African Economic Outlook 2015 Regional Development and Spatial Inclusion

African Economic Outlook 2015 Regional Development and Spatial Inclusion

Author: African Development Bank

Publisher: OECD Publishing

Published: 2015-05-25

Total Pages: 397

ISBN-13: 926423330X

DOWNLOAD EBOOK

The African Economic Outlook 2015 analyses Africa’s growing role in the world economy and predicts the continent’s two-year prospects in crucial areas: macroeconomics, financing, trade policies and regional integration, human development, and governance.


Improving Basic Services for the Bottom Forty Percent

Improving Basic Services for the Bottom Forty Percent

Author: Qaiser M Khan

Publisher: World Bank Publications

Published: 2014-09-18

Total Pages: 139

ISBN-13: 1464803315

DOWNLOAD EBOOK

Ethiopia’s model for delivering basic services appears to be succeeding and to confirm that services improve when service providers are more accountable to citizens. The approach chosen in Ethiopia is pro-poor with the bottom 40 percent benefiting relatively more. The approach is also reducing other disparities including gender and historic.
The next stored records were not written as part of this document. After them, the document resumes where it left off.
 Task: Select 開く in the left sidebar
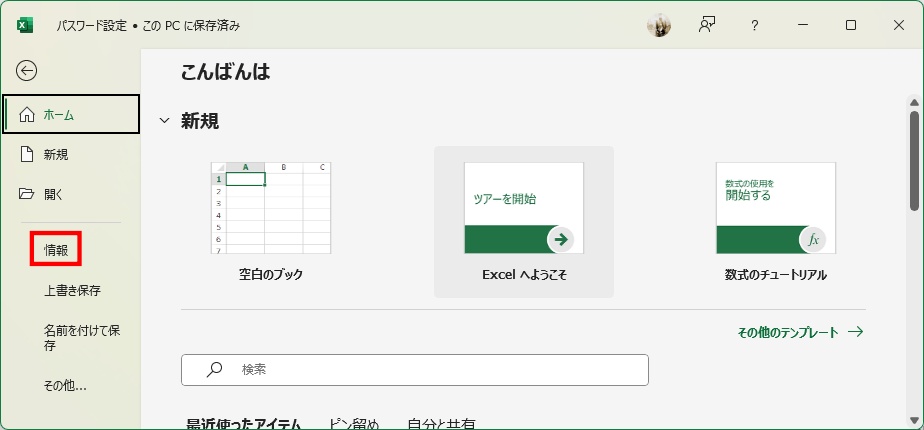(53, 194)
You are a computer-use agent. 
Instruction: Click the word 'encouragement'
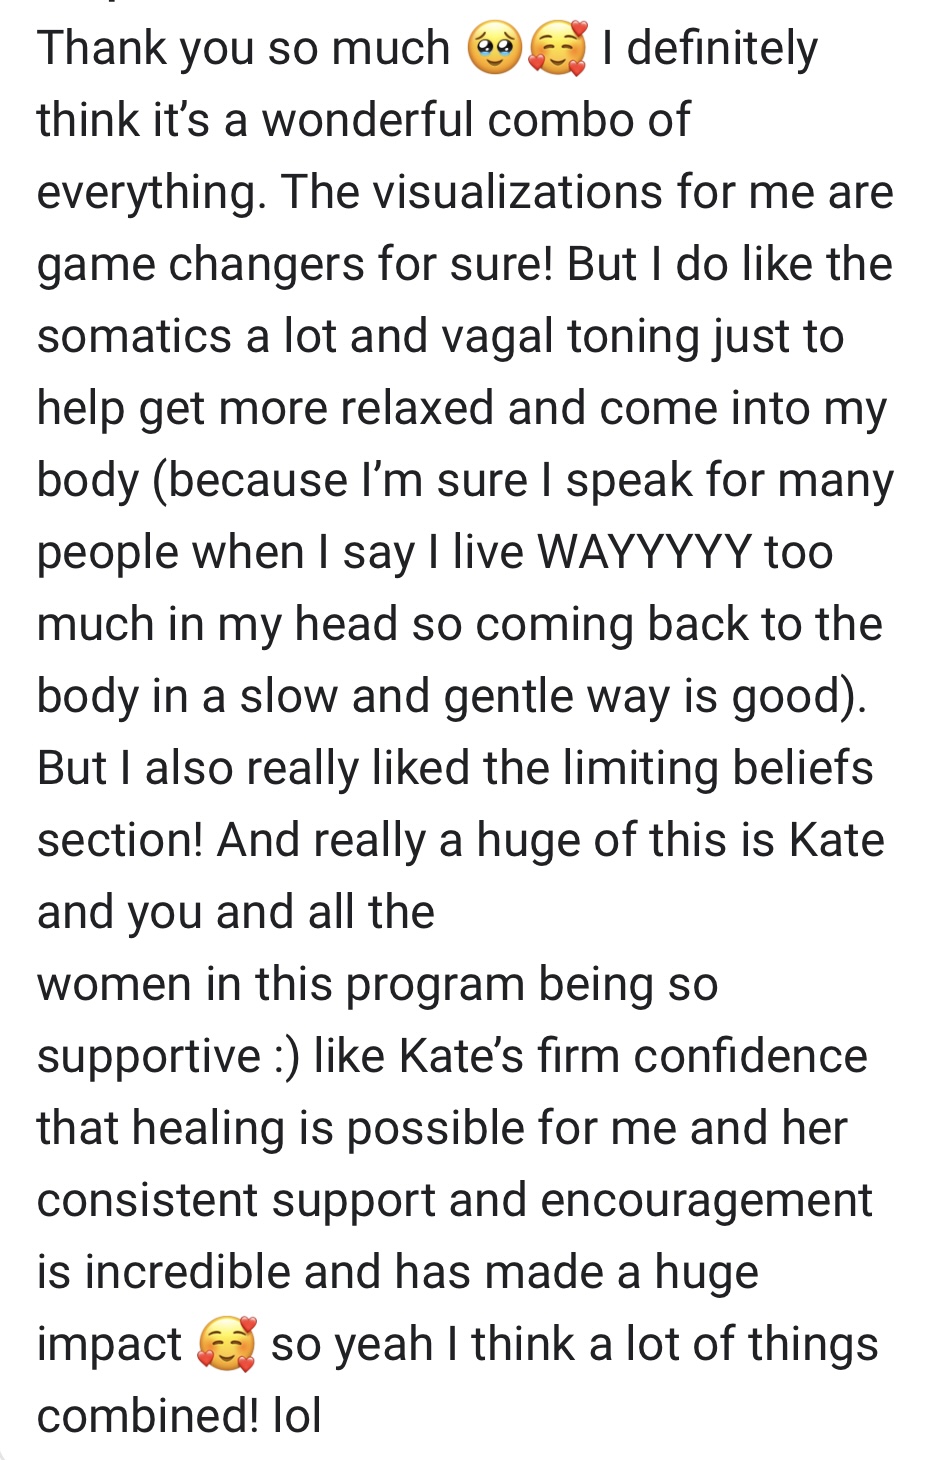[707, 1201]
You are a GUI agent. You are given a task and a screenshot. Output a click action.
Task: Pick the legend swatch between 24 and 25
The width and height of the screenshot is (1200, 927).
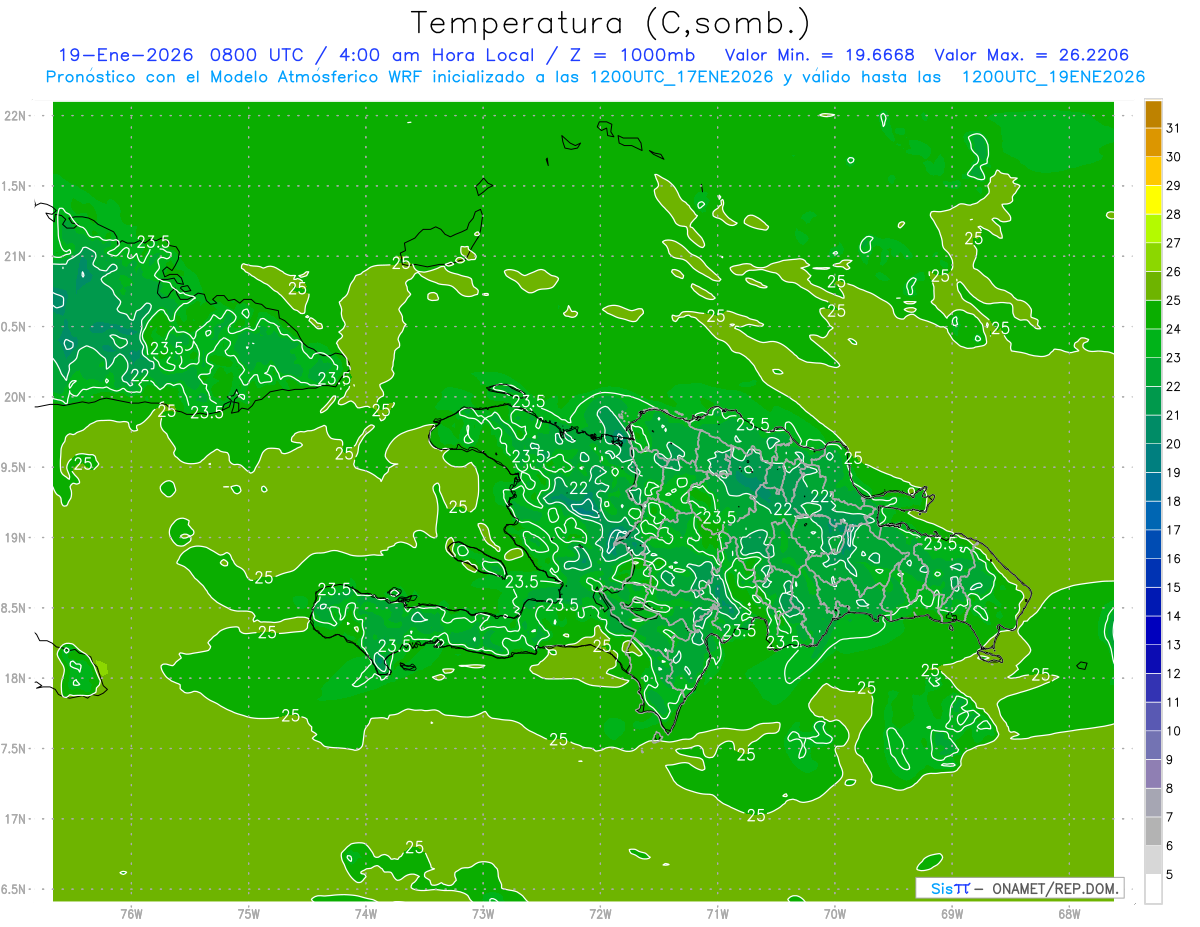click(x=1153, y=315)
Decentralization and Popular Democracy

Decentralization and Popular Democracy

Author: Jean-Paul Faguet

Publisher: University of Michigan Press

Published: 2012-06-04

Total Pages: 373

ISBN-13: 0472118196

DOWNLOAD EBOOK

Faguet identifies the factors that determine the outcomes of national decentralization on the local level


Poverty and Shared Prosperity 2020

Poverty and Shared Prosperity 2020

Author: World Bank

Publisher: World Bank Publications

Published: 2020-12-23

Total Pages: 288

ISBN-13: 1464816034

DOWNLOAD EBOOK

This edition of the biennial Poverty and Shared Prosperity report brings sobering news. The COVID-19 (coronavirus) pandemic and its associated economic crisis, compounded by the effects of armed conflict and climate change, are reversing hard-won gains in poverty reduction and shared prosperity. The fight to end poverty has suffered its worst setback in decades after more than 20 years of progress. The goal of ending extreme poverty by 2030, already at risk before the pandemic, is now beyond reach in the absence of swift, significant, and sustained action, and the objective of advancing shared prosperity—raising the incomes of the poorest 40 percent in each country—will be much more difficult. Poverty and Shared Prosperity 2020: Reversals of Fortune presents new estimates of COVID-19's impacts on global poverty and shared prosperity. Harnessing fresh data from frontline surveys and economic simulations, it shows that pandemic-related job losses and deprivation worldwide are hitting already poor and vulnerable people hard, while also shifting the profile of global poverty to include millions of 'new poor.' Original analysis included in the report shows that the new poor are more urban, better educated, and less likely to work in agriculture than those living in extreme poverty before COVID-19. It also gives new estimates of the impact of conflict and climate change, and how they overlap. These results are important for targeting policies to safeguard lives and livelihoods. It shows how some countries are acting to reverse the crisis, protect those most vulnerable, and promote a resilient recovery. These findings call for urgent action. If the global response fails the world's poorest and most vulnerable people now, the losses they have experienced to date will be minimal compared with what lies ahead. Success over the long term will require much more than stopping COVID-19. As efforts to curb the disease and its economic fallout intensify, the interrupted development agenda in low- and middle-income countries must be put back on track. Recovering from today's reversals of fortune requires tackling the economic crisis unleashed by COVID-19 with a commitment proportional to the crisis itself. In doing so, countries can also plant the seeds for dealing with the long-term development challenges of promoting inclusive growth, capital accumulation, and risk prevention—particularly the risks of conflict and climate change.


Communities in Action

Communities in Action

Author: National Academies of Sciences, Engineering, and Medicine

Publisher: National Academies Press

Published: 2017-04-27

Total Pages: 583

ISBN-13: 0309452961

DOWNLOAD EBOOK

In the United States, some populations suffer from far greater disparities in health than others. Those disparities are caused not only by fundamental differences in health status across segments of the population, but also because of inequities in factors that impact health status, so-called determinants of health. Only part of an individual's health status depends on his or her behavior and choice; community-wide problems like poverty, unemployment, poor education, inadequate housing, poor public transportation, interpersonal violence, and decaying neighborhoods also contribute to health inequities, as well as the historic and ongoing interplay of structures, policies, and norms that shape lives. When these factors are not optimal in a community, it does not mean they are intractable: such inequities can be mitigated by social policies that can shape health in powerful ways. Communities in Action: Pathways to Health Equity seeks to delineate the causes of and the solutions to health inequities in the United States. This report focuses on what communities can do to promote health equity, what actions are needed by the many and varied stakeholders that are part of communities or support them, as well as the root causes and structural barriers that need to be overcome.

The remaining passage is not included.